I've got to assume some things here, and leave some restrictions

Random regions to pick don't depend in any way on specific lines
Order doesn't matter; there need be N regions spread out through the file
File can be a Gigabyte in size, so can't read it whole (would be much easier!)
There are unhandled (edge or unlikely) cases, discussed after code

First build a sorted list of random numbers; these are positions in the file at which regions start. Then, as each line is read, compute its range of characters in the file, and check whether our numbers fall within it. If some do, they mark the start of each random region: pick substrings of desired length starting at those characters.
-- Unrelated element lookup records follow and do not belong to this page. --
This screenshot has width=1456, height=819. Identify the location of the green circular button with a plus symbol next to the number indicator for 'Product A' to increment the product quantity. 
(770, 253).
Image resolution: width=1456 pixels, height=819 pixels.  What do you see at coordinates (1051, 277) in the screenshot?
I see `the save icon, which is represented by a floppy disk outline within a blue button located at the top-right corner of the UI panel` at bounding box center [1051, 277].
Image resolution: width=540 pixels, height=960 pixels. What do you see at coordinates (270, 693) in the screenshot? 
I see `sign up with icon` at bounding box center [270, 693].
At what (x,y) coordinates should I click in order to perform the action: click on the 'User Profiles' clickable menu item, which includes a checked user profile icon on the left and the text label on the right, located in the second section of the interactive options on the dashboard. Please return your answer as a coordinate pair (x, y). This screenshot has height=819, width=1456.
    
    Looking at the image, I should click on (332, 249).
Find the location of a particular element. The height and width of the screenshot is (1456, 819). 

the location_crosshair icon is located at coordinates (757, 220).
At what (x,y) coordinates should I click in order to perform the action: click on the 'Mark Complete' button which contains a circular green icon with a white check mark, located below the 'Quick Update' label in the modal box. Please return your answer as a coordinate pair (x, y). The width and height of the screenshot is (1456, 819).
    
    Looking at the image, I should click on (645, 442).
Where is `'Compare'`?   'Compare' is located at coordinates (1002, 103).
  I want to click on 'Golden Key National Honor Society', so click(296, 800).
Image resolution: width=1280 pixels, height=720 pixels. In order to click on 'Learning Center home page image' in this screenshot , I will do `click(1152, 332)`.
Check whether substrings fit on the line.

use warnings;
use strict;
use feature 'say';

use Getopt::Long;
use List::MoreUtils qw(uniq);

my ($region_len, $num_regions) = (10, 10);
my $count_freq_for = 'F';
#srand(10);

GetOptions(
    'num-regions|n=i' => \$num_regions, 
    'region-len|l=i'  => \$region_len, 
    'char|c=s'        => \$count_freq_for,
) or usage();

my $file = shift || usage();

# List of (up to) $num_regions random numbers, spanning the file size
# However, we skip all '>sp' lines so take more numbers (estimate)
open my $fh, '<', $file  or die "Can't open $file: $!";
$num_regions += int $num_regions * fraction_skipped($fh);
my @rand = uniq sort { $a <=> $b } 
    map { int(rand (-s $file)-$region_len) } 1..$num_regions;
say "Starting positions for regions: @rand";

my ($nchars_prev, $nchars, $chars_left) = (0, 0, 0); 

my $region;

while (my $line = <$fh>) { 
    chomp $line;
    # Total number of characters so far, up to this line and with this line
    $nchars_prev = $nchars;
    $nchars += length $line;
    next if $line =~ /^\s*>sp/;

    # Complete the region if there wasn't enough chars on the previous line 
    if ($chars_left > 0) {
        $region .= substr $line, 0, $chars_left;
        my $cnt = () = $region =~ /$count_freq_for/g;
        say "$region $cnt";
        $chars_left = -1; 
    };  

    # Random positions that happen to be on this line    
    my @pos = grep { $_ > $nchars_prev and $_ < $nchars } @rand;
    # say "\tPositions on ($nchars_prev -- $nchars) line: @pos" if @pos;

    for (@pos) { 
        my $pos_in_line = $_ - $nchars_prev;
        $region = substr $line, $pos_in_line, $region_len; 

        # Don't print if there aren't enough chars left on this line
        last if ( $chars_left = 
            ($region_len - (length($line) - $pos_in_line)) ) > 0;

        my $cnt = () = $region =~ /$count_freq_for/g;
        say "$region $cnt";
    }   
}


sub fraction_skipped {
    my ($fh) = @_;
    my ($skip_len, $data_len);
    my $curr_pos = tell $fh;
    seek $fh, 0, 0  if $curr_pos != 0;
    while (<$fh>) {
        chomp;
        if (/^\s*>sp/) { $skip_len += length }
        else           { $data_len += length }
    }
    seek $fh, $curr_pos, 0;  # leave it as we found it
    return $skip_len / ($skip_len+$data_len);
}

sub usage {
    say STDERR "Usage: $0 [options] file", "\n\toptions: ...";
    exit;
}

Uncomment the srand line so to have the same run always, for testing. Notes follow.

Some corner cases

If the 10-long window doesn't fit on the line from its random position it is completed in the next line -- but any (possible) further random positions on this line are left out. So if our random list has 1120 and 1122 while a line ends at 1125 then the window starting at 1122 is skipped. Unlikely, possible, and of no consequence (other than having one region fewer).
When an incomplete region is filled up in the next line (the first if in the while loop), it is possible that that line is shorter than the remaining needed characters ($chars_left). This is very unlikely and needs an additional check there, which is left out.
Random numbers are pruned of dupes. This skews the sequence, but minutely what should not matter here; and we may stay with fewer numbers than asked for, but only by very little

Handling of issues regarding randomness

"Randomness" here is pretty basic, what seems suitable. We also need to consider the following.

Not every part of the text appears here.